◆ Task requirements ◆
Convert the lines below into a JSON list of strings with one string per line, and leave out the blank lines.

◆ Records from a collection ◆
>>>>>

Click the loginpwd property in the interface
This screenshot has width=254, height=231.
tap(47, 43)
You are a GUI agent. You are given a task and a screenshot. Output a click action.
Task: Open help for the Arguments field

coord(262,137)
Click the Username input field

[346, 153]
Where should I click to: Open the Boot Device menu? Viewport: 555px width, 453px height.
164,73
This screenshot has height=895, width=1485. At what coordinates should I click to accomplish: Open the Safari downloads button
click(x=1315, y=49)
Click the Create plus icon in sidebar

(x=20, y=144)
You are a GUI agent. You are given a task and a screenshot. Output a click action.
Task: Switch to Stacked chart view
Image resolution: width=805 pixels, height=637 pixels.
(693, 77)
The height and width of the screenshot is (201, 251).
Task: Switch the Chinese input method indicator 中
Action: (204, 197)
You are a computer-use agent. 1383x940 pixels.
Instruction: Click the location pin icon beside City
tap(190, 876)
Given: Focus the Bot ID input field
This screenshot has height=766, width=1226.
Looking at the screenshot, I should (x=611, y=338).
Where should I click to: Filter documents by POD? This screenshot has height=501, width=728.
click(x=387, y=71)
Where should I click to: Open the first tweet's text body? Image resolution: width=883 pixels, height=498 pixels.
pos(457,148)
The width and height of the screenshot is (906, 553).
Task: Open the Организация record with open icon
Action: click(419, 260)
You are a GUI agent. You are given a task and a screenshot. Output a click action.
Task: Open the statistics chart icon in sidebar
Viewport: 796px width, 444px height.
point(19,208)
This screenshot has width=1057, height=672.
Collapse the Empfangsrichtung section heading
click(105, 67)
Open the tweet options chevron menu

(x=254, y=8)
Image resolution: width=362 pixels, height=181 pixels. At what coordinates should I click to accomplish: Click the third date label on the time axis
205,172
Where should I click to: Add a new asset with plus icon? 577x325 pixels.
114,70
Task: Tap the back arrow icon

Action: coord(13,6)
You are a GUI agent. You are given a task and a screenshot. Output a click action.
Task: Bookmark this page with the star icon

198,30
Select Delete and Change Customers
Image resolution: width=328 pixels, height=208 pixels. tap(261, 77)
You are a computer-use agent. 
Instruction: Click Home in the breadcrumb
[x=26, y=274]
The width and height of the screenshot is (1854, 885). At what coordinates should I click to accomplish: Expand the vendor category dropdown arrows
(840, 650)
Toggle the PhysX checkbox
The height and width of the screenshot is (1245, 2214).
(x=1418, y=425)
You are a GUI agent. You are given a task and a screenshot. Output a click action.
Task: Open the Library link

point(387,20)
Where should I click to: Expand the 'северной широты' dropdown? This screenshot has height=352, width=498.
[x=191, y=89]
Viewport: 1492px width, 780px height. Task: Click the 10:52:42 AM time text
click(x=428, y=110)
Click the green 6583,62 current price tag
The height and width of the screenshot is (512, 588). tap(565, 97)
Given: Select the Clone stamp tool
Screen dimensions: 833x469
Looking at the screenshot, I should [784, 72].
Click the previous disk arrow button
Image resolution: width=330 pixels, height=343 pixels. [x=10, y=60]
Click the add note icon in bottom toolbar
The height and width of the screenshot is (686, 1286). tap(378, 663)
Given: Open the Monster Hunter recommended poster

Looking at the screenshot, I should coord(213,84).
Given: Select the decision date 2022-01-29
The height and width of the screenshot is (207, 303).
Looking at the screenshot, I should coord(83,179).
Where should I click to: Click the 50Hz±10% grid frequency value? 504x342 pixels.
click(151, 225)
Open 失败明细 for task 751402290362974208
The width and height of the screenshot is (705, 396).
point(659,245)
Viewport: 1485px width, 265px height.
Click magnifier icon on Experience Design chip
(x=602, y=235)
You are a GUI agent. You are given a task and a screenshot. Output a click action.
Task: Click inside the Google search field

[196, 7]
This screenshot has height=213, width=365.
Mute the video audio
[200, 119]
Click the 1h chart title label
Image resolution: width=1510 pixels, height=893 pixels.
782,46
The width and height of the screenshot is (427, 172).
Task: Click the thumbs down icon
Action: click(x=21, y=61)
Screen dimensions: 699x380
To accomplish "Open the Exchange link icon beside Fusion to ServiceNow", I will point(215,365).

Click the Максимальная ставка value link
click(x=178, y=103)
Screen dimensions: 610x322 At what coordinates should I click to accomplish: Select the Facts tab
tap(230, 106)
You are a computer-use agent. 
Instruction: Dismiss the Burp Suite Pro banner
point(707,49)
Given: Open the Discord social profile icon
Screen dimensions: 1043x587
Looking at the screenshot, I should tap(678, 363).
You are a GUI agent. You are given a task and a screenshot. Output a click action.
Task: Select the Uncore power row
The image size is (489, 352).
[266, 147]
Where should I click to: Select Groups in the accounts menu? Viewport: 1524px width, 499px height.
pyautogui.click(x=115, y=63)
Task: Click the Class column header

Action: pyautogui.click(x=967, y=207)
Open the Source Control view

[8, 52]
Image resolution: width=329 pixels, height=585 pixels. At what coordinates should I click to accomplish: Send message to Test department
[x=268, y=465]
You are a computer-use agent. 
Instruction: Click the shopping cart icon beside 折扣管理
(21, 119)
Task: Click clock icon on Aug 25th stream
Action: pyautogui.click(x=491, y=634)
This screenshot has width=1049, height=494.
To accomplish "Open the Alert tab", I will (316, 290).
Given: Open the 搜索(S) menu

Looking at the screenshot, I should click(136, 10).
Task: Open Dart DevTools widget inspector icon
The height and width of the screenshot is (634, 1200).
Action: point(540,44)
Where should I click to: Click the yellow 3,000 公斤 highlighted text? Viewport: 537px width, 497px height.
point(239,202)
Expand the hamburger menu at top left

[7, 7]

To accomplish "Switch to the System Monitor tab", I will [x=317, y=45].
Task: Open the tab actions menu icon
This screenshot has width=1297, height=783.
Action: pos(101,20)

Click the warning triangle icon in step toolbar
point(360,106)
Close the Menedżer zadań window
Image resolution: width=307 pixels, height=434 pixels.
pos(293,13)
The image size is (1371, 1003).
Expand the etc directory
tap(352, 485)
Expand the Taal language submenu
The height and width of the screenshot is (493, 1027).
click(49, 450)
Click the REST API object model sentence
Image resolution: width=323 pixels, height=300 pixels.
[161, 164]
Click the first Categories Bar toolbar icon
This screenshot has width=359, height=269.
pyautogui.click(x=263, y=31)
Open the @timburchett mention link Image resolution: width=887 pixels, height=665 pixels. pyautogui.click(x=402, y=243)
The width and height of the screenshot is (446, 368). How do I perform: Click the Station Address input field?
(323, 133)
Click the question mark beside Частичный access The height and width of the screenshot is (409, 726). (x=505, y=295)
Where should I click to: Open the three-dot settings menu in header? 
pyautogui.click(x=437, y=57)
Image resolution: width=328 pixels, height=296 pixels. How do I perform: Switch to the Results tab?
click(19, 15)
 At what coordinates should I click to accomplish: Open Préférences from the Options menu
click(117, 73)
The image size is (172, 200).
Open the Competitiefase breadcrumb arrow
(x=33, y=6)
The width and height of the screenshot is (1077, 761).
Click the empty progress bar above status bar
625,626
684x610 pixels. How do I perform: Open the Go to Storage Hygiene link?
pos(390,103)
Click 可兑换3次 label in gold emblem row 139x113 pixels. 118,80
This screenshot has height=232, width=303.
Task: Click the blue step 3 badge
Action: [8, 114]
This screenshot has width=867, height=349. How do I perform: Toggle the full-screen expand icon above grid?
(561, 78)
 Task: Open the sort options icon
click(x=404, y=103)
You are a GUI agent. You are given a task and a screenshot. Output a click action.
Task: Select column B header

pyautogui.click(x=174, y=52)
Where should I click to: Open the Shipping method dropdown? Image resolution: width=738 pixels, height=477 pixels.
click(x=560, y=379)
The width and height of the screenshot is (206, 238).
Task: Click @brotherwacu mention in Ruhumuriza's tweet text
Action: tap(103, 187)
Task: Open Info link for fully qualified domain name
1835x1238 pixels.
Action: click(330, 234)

<<<<<

◆ The solution ◆
[
  "Click the loginpwd property in the interface",
  "This screenshot has width=254, height=231.",
  "tap(47, 43)",
  "You are a GUI agent. You are given a task and a screenshot. Output a click action.",
  "Task: Open help for the Arguments field",
  "coord(262,137)",
  "Click the Username input field",
  "[346, 153]",
  "Where should I click to: Open the Boot Device menu? Viewport: 555px width, 453px height.",
  "164,73",
  "This screenshot has height=895, width=1485. At what coordinates should I click to accomplish: Open the Safari downloads button",
  "click(x=1315, y=49)",
  "Click the Create plus icon in sidebar",
  "(x=20, y=144)",
  "You are a GUI agent. You are given a task and a screenshot. Output a click action.",
  "Task: Switch to Stacked chart view",
  "Image resolution: width=805 pixels, height=637 pixels.",
  "(693, 77)",
  "The height and width of the screenshot is (201, 251).",
  "Task: Switch the Chinese input method indicator 中",
  "Action: (204, 197)",
  "You are a computer-use agent. 1383x940 pixels.",
  "Instruction: Click the location pin icon beside City",
  "tap(190, 876)",
  "Given: Focus the Bot ID input field",
  "This screenshot has height=766, width=1226.",
  "Looking at the screenshot, I should (x=611, y=338).",
  "Where should I click to: Filter documents by POD? This screenshot has height=501, width=728.",
  "click(x=387, y=71)",
  "Where should I click to: Open the first tweet's text body? Image resolution: width=883 pixels, height=498 pixels.",
  "pos(457,148)",
  "The width and height of the screenshot is (906, 553).",
  "Task: Open the Организация record with open icon",
  "Action: click(419, 260)",
  "You are a GUI agent. You are given a task and a screenshot. Output a click action.",
  "Task: Open the statistics chart icon in sidebar",
  "Viewport: 796px width, 444px height.",
  "point(19,208)",
  "This screenshot has width=1057, height=672.",
  "Collapse the Empfangsrichtung section heading",
  "click(105, 67)",
  "Open the tweet options chevron menu",
  "(x=254, y=8)",
  "Image resolution: width=362 pixels, height=181 pixels. At what coordinates should I click to accomplish: Click the third date label on the time axis",
  "205,172",
  "Where should I click to: Add a new asset with plus icon? 577x325 pixels.",
  "114,70",
  "Task: Tap the back arrow icon",
  "Action: coord(13,6)",
  "You are a GUI agent. You are given a task and a screenshot. Output a click action.",
  "Task: Bookmark this page with the star icon",
  "198,30",
  "Select Delete and Change Customers",
  "Image resolution: width=328 pixels, height=208 pixels. tap(261, 77)",
  "You are a computer-use agent. ",
  "Instruction: Click Home in the breadcrumb",
  "[x=26, y=274]",
  "The width and height of the screenshot is (1854, 885). At what coordinates should I click to accomplish: Expand the vendor category dropdown arrows",
  "(840, 650)",
  "Toggle the PhysX checkbox",
  "The height and width of the screenshot is (1245, 2214).",
  "(x=1418, y=425)",
  "You are a GUI agent. You are given a task and a screenshot. Output a click action.",
  "Task: Open the Library link",
  "point(387,20)",
  "Where should I click to: Expand the 'северной широты' dropdown? This screenshot has height=352, width=498.",
  "[x=191, y=89]",
  "Viewport: 1492px width, 780px height. Task: Click the 10:52:42 AM time text",
  "click(x=428, y=110)",
  "Click the green 6583,62 current price tag",
  "The height and width of the screenshot is (512, 588). tap(565, 97)",
  "Given: Select the Clone stamp tool",
  "Screen dimensions: 833x469",
  "Looking at the screenshot, I should [784, 72].",
  "Click the previous disk arrow button",
  "Image resolution: width=330 pixels, height=343 pixels. [x=10, y=60]",
  "Click the add note icon in bottom toolbar",
  "The height and width of the screenshot is (686, 1286). tap(378, 663)",
  "Given: Open the Monster Hunter recommended poster",
  "Looking at the screenshot, I should coord(213,84).",
  "Given: Select the decision date 2022-01-29",
  "The height and width of the screenshot is (207, 303).",
  "Looking at the screenshot, I should coord(83,179).",
  "Where should I click to: Click the 50Hz±10% grid frequency value? 504x342 pixels.",
  "click(151, 225)",
  "Open 失败明细 for task 751402290362974208",
  "The width and height of the screenshot is (705, 396).",
  "point(659,245)",
  "Viewport: 1485px width, 265px height.",
  "Click magnifier icon on Experience Design chip",
  "(x=602, y=235)",
  "You are a GUI agent. You are given a task and a screenshot. Output a click action.",
  "Task: Click inside the Google search field",
  "[196, 7]",
  "This screenshot has height=213, width=365.",
  "Mute the video audio",
  "[200, 119]",
  "Click the 1h chart title label",
  "Image resolution: width=1510 pixels, height=893 pixels.",
  "782,46",
  "The width and height of the screenshot is (427, 172).",
  "Task: Click the thumbs down icon",
  "Action: click(x=21, y=61)",
  "Screen dimensions: 699x380",
  "To accomplish \"Open the Exchange link icon beside Fusion to ServiceNow\", I will point(215,365).",
  "Click the Максимальная ставка value link",
  "click(x=178, y=103)",
  "Screen dimensions: 610x322 At what coordinates should I click to accomplish: Select the Facts tab",
  "tap(230, 106)",
  "You are a computer-use agent. ",
  "Instruction: Dismiss the Burp Suite Pro banner",
  "point(707,49)",
  "Given: Open the Discord social profile icon",
  "Screen dimensions: 1043x587",
  "Looking at the screenshot, I should tap(678, 363).",
  "You are a GUI agent. You are given a task and a screenshot. Output a click action.",
  "Task: Select the Uncore power row",
  "The image size is (489, 352).",
  "[266, 147]",
  "Where should I click to: Select Groups in the accounts menu? Viewport: 1524px width, 499px height.",
  "pyautogui.click(x=115, y=63)",
  "Task: Click the Class column header",
  "Action: pyautogui.click(x=967, y=207)",
  "Open the Source Control view",
  "[8, 52]",
  "Image resolution: width=329 pixels, height=585 pixels. At what coordinates should I click to accomplish: Send message to Test department",
  "[x=268, y=465]",
  "You are a computer-use agent. ",
  "Instruction: Click the shopping cart icon beside 折扣管理",
  "(21, 119)",
  "Task: Click clock icon on Aug 25th stream",
  "Action: pyautogui.click(x=491, y=634)",
  "This screenshot has width=1049, height=494.",
  "To accomplish \"Open the Alert tab\", I will (316, 290).",
  "Given: Open the 搜索(S) menu",
  "Looking at the screenshot, I should click(136, 10).",
  "Task: Open Dart DevTools widget inspector icon",
  "The height and width of the screenshot is (634, 1200).",
  "Action: point(540,44)",
  "Where should I click to: Click the yellow 3,000 公斤 highlighted text? Viewport: 537px width, 497px height.",
  "point(239,202)",
  "Expand the hamburger menu at top left",
  "[7, 7]",
  "To accomplish \"Switch to the System Monitor tab\", I will [x=317, y=45].",
  "Task: Open the tab actions menu icon",
  "This screenshot has width=1297, height=783.",
  "Action: pos(101,20)",
  "Click the warning triangle icon in step toolbar",
  "point(360,106)",
  "Close the Menedżer zadań window",
  "Image resolution: width=307 pixels, height=434 pixels.",
  "pos(293,13)",
  "The image size is (1371, 1003).",
  "Expand the etc directory",
  "tap(352, 485)",
  "Expand the Taal language submenu",
  "The height and width of the screenshot is (493, 1027).",
  "click(49, 450)",
  "Click the REST API object model sentence",
  "Image resolution: width=323 pixels, height=300 pixels.",
  "[161, 164]",
  "Click the first Categories Bar toolbar icon",
  "This screenshot has width=359, height=269.",
  "pyautogui.click(x=263, y=31)",
  "Open the @timburchett mention link Image resolution: width=887 pixels, height=665 pixels. pyautogui.click(x=402, y=243)",
  "The width and height of the screenshot is (446, 368). How do I perform: Click the Station Address input field?",
  "(323, 133)",
  "Click the question mark beside Частичный access The height and width of the screenshot is (409, 726). (x=505, y=295)",
  "Where should I click to: Open the three-dot settings menu in header? ",
  "pyautogui.click(x=437, y=57)",
  "Image resolution: width=328 pixels, height=296 pixels. How do I perform: Switch to the Results tab?",
  "click(19, 15)",
  " At what coordinates should I click to accomplish: Open Préférences from the Options menu",
  "click(117, 73)",
  "The image size is (172, 200).",
  "Open the Competitiefase breadcrumb arrow",
  "(x=33, y=6)",
  "The width and height of the screenshot is (1077, 761).",
  "Click the empty progress bar above status bar",
  "625,626",
  "684x610 pixels. How do I perform: Open the Go to Storage Hygiene link?",
  "pos(390,103)",
  "Click 可兑换3次 label in gold emblem row 139x113 pixels. 118,80",
  "This screenshot has height=232, width=303.",
  "Task: Click the blue step 3 badge",
  "Action: [8, 114]",
  "This screenshot has width=867, height=349. How do I perform: Toggle the full-screen expand icon above grid?",
  "(561, 78)",
  " Task: Open the sort options icon",
  "click(x=404, y=103)",
  "You are a GUI agent. You are given a task and a screenshot. Output a click action.",
  "Task: Select column B header",
  "pyautogui.click(x=174, y=52)",
  "Where should I click to: Open the Shipping method dropdown? Image resolution: width=738 pixels, height=477 pixels.",
  "click(x=560, y=379)",
  "The width and height of the screenshot is (206, 238).",
  "Task: Click @brotherwacu mention in Ruhumuriza's tweet text",
  "Action: tap(103, 187)",
  "Task: Open Info link for fully qualified domain name",
  "1835x1238 pixels.",
  "Action: click(330, 234)"
]